Hailey-Hailey disease is a rare, genetic condition that causes painful, recurring blisters and crusty sores in skin folds like the armpits, groin, and neck. It occurs due to a gene mutation that prevents skin cells from sticking together properly, making the skin very fragile. Although it is a lifelong condition that often flares up in response to heat, sweat, or friction, it is not contagious. Management focuses on avoiding flare triggers, treating secondary infections, and using topical or oral medications to soothe inflammation and help the skin heal.

Clinical Context

Hailey-Hailey disease (HHD), or familial benign chronic pemphigus, is an autosomal dominant genotosis caused by mutations in the ATP2C1 gene encoding the Golgi calcium pump hSPCA1. This defect impairs keratinocyte cell-to-cell adhesion (acantholysis), leading to fragile skin that blisters with friction, heat, or moisture. Prevalence is estimated at 1 in 50,000. Onset is typically in the second to fourth decade of life. While termed 'benign,' the condition is chronic and significantly impacts quality of life through pain, odour, and secondary infections. Histologically, HHD shows a characteristic 'dilapidated brick wall' pattern of suprabasal acantholysis.

Symptoms

  • Painful, recurring blisters in skin folds (axillae, groin, neck, under breasts)
  • Erosions and crusting that may weep or ooze
  • Macerated, whitish skin with fissures ('wet tissue paper' appearance)
  • Burning or stinging sensation, especially with sweating
  • Unpleasant odour from secondary bacterial or fungal infection
  • Flares triggered by heat, friction, sweating, or stress
  • Lesions may spread beyond folds during severe flares

Severity & Progression

Mild
Occasional small patches in one or two skin folds; manageable with topical therapy and trigger avoidance
Moderate
Recurrent erosions in multiple areas; secondary infections common; requires combination topical and systemic therapy
Severe / Refractory
Widespread, persistent erosions causing significant pain and disability; may require advanced therapies (laser, surgery, biologics)

Causes & Risk Factors

  • ATP2C1 gene mutation (autosomal dominant inheritance)
  • Defective calcium signalling in keratinocytes
  • Impaired cell-to-cell adhesion (desmosomes)
  • Spontaneous gene mutation in ~30% of cases (no family history)

May Be Confused With

This condition can look similar to other skin conditions. A healthcare professional can help distinguish between them.

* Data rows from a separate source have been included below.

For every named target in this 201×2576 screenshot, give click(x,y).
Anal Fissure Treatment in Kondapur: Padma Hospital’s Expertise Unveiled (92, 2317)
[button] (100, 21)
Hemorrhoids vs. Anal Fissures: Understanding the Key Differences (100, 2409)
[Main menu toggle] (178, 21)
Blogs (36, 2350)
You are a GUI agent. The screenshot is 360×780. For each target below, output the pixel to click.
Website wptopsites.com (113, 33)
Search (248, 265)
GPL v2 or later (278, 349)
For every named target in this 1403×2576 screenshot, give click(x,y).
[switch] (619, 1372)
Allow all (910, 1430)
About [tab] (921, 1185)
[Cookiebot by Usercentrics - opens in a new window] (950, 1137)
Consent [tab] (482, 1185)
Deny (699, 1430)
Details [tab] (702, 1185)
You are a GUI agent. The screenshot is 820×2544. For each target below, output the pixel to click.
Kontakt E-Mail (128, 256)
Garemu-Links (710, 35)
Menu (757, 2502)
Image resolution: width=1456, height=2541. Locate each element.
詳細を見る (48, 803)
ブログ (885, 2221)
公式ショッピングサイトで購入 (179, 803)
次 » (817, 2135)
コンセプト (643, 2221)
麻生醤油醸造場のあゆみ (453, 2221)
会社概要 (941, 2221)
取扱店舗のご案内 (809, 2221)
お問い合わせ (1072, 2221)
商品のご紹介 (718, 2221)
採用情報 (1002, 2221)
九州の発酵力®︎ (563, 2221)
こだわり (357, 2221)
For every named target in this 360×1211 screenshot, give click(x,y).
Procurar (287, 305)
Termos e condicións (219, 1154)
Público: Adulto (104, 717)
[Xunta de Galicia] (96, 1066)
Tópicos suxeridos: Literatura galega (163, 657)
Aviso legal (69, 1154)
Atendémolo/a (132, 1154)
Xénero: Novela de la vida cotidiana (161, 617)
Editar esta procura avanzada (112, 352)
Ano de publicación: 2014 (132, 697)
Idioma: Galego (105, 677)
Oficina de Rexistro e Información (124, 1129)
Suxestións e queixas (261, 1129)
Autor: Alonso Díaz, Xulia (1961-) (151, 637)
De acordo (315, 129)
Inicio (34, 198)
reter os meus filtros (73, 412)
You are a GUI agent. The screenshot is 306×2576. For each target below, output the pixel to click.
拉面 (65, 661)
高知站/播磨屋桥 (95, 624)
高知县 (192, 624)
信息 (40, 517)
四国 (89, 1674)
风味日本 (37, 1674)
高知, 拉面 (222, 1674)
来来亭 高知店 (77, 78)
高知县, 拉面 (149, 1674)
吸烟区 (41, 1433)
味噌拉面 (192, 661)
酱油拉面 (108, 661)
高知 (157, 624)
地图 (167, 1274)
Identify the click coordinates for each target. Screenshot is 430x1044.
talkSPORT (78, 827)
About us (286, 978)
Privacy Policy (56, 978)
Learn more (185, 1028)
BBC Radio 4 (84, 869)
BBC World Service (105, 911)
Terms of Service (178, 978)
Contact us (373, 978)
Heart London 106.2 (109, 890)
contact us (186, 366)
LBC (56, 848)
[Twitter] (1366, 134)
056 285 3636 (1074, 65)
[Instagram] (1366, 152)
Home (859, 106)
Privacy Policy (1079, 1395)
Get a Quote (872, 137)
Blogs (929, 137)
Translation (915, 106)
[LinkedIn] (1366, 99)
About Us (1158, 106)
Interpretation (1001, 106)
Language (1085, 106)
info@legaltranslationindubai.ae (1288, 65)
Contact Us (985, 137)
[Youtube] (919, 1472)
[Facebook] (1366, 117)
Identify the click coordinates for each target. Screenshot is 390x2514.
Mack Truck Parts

Pemphigus vulgaris (immunofluorescence positive, different distribution)
Intertrigo (friction rash without blistering; no acantholysis on biopsy)
Darier disease (keratotic papules, nail changes; ATP2A2 gene mutation)
Inverse psoriasis (well-demarcated red plaques without blistering)
Candidal intertrigo (satellite pustules; KOH-positive)
Contact dermatitis (exposure history, patch testing positive)

How It's Diagnosed

  • Clinical examination of characteristic skin-fold blistering and erosions
  • Skin biopsy showing suprabasal acantholysis ('dilapidated brick wall' pattern)
  • Direct immunofluorescence is negative (distinguishes from pemphigus vulgaris)
  • Family history assessment (autosomal dominant pattern)
  • Genetic testing for ATP2C1 mutations (confirmatory but not always needed)

Treatment & Management

Management focuses on trigger avoidance, infection control, and reducing inflammation. Mild disease responds to topical corticosteroids (triamcinolone 0.1%) and topical antibiotics (mupirocin, fusidic acid) or antifungals. Moderate cases benefit from oral antibiotics (doxycycline, erythromycin for anti-inflammatory properties), oral antifungals if candida is present, and short courses of systemic corticosteroids for acute flares. Refractory disease may respond to botulinum toxin injections (reducing sweating), ablative laser therapy (CO₂ or erbium:YAG), photodynamic therapy, naltrexone (low-dose), or excision with skin grafting for localised severe areas. Newer reports suggest dupilumab and afamelanotide may have benefit. There is no cure, and treatment aims to control flares and maintain quality of life.

  • Topical corticosteroids and calcineurin inhibitors
  • Topical and oral antibiotics / antifungals for infections
  • Botulinum toxin injections to reduce sweating
  • Ablative laser therapy (CO₂, erbium:YAG)
  • Low-dose naltrexone
  • Surgical excision with grafting for severe localised areas

Red Flags & Complications

Seek medical attention if you experience any of the following:

  • Secondary bacterial infection (Staphylococcus, Streptococcus)
  • Secondary fungal infection (Candida, dermatophytes)
  • Herpes simplex superinfection (eczema herpeticum)
  • Significant pain and reduced mobility
  • Psychosocial impact (embarrassment, depression, social withdrawal)
  • Rare reports of squamous cell carcinoma in longstanding lesions

Self-Care Tips

  • Wear loose-fitting, breathable clothing (cotton or moisture-wicking fabrics)
  • Keep skin folds dry — use absorbent powders or barrier creams
  • Avoid heat, excessive sweating, and friction on affected areas
  • Use gentle, fragrance-free cleansers and moisturisers
  • Apply zinc oxide paste to protect raw areas
  • Manage stress, which can trigger or worsen flares
  • Cool compresses can relieve burning during acute flares
  • Track flares and triggers to identify personal patterns

When to See a Doctor

See a dermatologist if you have recurring painful blisters or erosions in skin folds, especially if there is a family history of similar symptoms. Seek urgent care if lesions become rapidly painful, develop pus, or you develop fever — these may indicate secondary infection.

Frequently Asked Questions

What do the blisters from Hailey-Hailey disease look and feel like?

The condition typically causes red, painful blisters in areas where the skin rubs together, like the armpits, groin, or under the breasts. These blisters often break open, leaving behind weeping, crusty sores that can look like wet tissue paper. During a flare-up, the affected skin may burn or sting, especially when you sweat. If the broken skin becomes infected, it may develop an unpleasant odour.

How did I get Hailey-Hailey disease, and is it contagious?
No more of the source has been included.